**Excerpt provided:**
○ ○ ○
The actual construction of a functioning editor that might be available in a 
source release and also a convenience binary for one or more platforms is a bit 
down the road.  I understand that.

Nevertheless, I am concerned that this podling is playing with fire and 
tempting unfortunate consequences.  

I just want to give fair warning that even an "example" having only unapproved 
dependencies may be frowned upon if one cannot build a fully functioning 
version from the release without such a dependency.  Satisfying that condition 
would be a great example and also in the spirit and letter of ASF requirements 
for software provided by its projects.

The NULL case that I have seen described does not qualify as fully-functioning, 
in my opinion.  I look forward to further details in that approach so one can 
explore providing a reference version having full functionality the 
substitutability of dependencies, including optional use of Qt.

I have nothing more to add beyond this cautionary warning concerning the 
attraction of a Qt-first approach.

 - Dennis

MORE BACKGROUND

There are periodically long and contentious discussions about non-category-A 
dependencies from Apache Project source code.  One is going on at the moment.  
These tend to come from one vocal advocate.  The Foundation, so far, has not 
accepted those arguments and sticks to its official policy, regardless of what 
the specifics of various non-category-A licenses might or might not allow.
○ ○ ○
Retype the passage of the message on Qt dependencies, starting with "Nevertheless, I am" and going on through "optional use of Qt.".

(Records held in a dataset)
○ ○ ○
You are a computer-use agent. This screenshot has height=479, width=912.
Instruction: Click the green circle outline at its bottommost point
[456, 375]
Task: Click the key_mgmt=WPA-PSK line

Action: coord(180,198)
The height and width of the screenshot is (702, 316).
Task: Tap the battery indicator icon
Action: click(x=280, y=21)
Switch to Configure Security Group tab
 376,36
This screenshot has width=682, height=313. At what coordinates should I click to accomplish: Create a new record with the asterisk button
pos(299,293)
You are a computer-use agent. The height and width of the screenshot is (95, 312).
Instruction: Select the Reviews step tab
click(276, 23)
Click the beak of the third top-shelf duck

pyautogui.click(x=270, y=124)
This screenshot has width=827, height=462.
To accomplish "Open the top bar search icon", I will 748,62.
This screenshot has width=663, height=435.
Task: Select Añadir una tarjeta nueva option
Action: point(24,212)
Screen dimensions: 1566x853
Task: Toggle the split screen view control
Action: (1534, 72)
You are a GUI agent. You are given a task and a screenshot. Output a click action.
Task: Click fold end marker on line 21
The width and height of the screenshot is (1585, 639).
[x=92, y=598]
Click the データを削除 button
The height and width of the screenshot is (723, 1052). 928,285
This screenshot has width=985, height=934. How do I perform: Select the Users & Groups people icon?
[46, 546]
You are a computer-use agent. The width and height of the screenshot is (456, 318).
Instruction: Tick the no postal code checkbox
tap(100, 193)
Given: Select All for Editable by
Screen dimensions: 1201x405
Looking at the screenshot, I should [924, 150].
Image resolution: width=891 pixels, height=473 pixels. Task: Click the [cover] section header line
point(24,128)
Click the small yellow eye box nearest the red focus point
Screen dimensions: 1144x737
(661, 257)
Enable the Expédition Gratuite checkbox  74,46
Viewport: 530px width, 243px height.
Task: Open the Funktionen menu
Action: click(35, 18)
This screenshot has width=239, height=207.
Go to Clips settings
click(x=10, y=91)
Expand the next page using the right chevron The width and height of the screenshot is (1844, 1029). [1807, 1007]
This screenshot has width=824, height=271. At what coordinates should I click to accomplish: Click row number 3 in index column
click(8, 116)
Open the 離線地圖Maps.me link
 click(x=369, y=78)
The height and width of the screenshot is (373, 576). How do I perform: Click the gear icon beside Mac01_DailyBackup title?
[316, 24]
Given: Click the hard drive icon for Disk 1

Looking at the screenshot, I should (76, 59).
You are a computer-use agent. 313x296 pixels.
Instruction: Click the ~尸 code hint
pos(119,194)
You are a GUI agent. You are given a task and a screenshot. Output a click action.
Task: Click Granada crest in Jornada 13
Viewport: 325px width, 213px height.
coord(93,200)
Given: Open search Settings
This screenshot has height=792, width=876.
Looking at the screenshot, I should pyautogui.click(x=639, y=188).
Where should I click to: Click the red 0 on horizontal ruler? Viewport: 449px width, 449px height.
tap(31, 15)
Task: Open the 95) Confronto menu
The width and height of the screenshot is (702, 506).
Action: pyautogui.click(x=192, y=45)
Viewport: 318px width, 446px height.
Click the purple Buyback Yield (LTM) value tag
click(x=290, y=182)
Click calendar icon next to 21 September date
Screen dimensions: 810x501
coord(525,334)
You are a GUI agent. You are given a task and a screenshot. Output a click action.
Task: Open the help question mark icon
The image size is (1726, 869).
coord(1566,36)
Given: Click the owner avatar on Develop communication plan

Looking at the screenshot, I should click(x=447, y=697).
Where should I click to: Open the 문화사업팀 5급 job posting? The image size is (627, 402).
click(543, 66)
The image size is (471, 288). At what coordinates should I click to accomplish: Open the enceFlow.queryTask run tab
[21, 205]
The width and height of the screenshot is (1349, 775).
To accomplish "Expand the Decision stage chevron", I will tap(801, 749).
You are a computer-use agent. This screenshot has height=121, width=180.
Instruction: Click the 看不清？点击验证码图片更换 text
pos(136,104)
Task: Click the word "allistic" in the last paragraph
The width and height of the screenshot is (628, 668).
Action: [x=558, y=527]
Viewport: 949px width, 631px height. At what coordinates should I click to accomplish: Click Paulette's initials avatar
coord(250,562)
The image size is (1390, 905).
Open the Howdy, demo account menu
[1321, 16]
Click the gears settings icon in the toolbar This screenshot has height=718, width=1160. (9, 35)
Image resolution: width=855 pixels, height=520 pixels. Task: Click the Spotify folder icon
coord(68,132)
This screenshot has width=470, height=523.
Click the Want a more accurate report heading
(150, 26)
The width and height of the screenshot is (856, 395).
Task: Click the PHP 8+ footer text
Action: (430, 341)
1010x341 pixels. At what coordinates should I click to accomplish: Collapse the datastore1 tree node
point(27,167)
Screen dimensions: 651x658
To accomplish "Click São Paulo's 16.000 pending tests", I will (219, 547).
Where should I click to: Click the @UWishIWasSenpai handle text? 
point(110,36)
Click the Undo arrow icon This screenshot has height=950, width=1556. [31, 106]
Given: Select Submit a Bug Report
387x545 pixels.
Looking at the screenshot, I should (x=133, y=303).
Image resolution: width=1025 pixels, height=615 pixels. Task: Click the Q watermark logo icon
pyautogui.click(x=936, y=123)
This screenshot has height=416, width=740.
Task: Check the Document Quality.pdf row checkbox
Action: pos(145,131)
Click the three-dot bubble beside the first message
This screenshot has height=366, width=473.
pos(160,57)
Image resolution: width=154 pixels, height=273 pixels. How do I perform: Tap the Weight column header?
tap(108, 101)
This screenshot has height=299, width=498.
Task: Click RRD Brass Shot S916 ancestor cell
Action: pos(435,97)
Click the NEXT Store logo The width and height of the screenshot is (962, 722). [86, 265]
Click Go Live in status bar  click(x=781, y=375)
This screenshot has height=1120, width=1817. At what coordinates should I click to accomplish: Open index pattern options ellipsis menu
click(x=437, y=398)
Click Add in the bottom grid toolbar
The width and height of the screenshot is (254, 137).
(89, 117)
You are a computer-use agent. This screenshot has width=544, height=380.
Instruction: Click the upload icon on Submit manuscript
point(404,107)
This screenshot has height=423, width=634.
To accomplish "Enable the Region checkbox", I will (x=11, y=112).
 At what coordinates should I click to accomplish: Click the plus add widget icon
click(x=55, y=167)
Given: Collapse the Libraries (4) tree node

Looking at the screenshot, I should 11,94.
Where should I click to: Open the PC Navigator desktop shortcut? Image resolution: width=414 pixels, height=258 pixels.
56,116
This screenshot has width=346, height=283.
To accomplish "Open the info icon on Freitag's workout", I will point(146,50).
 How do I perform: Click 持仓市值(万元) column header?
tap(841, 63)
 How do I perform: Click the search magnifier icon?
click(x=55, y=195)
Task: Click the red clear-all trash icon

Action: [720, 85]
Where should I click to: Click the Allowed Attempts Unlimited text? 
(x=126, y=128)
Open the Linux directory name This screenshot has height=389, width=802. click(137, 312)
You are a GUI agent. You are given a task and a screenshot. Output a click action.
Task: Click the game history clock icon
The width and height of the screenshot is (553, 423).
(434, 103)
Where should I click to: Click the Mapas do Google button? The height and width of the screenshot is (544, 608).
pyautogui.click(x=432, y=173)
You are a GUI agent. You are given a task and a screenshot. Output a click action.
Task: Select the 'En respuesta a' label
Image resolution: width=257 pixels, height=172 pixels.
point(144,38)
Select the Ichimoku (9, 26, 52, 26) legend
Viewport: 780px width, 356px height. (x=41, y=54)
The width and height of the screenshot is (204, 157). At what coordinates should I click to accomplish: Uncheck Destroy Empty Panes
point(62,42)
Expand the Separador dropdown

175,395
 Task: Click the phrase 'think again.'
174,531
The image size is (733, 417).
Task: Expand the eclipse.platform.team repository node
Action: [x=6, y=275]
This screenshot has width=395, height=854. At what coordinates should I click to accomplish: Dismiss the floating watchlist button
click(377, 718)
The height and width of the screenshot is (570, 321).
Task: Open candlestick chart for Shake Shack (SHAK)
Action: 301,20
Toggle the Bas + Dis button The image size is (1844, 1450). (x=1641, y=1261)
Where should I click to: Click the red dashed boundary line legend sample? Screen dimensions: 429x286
○ ○ ○
**Complete response:**
Nevertheless, I am concerned that this podling is playing with fire and 
tempting unfortunate consequences.  

I just want to give fair warning that even an "example" having only unapproved 
dependencies may be frowned upon if one cannot build a fully functioning 
version from the release without such a dependency.  Satisfying that condition 
would be a great example and also in the spirit and letter of ASF requirements 
for software provided by its projects.

The NULL case that I have seen described does not qualify as fully-functioning, 
in my opinion.  I look forward to further details in that approach so one can 
explore providing a reference version having full functionality the 
substitutability of dependencies, including optional use of Qt.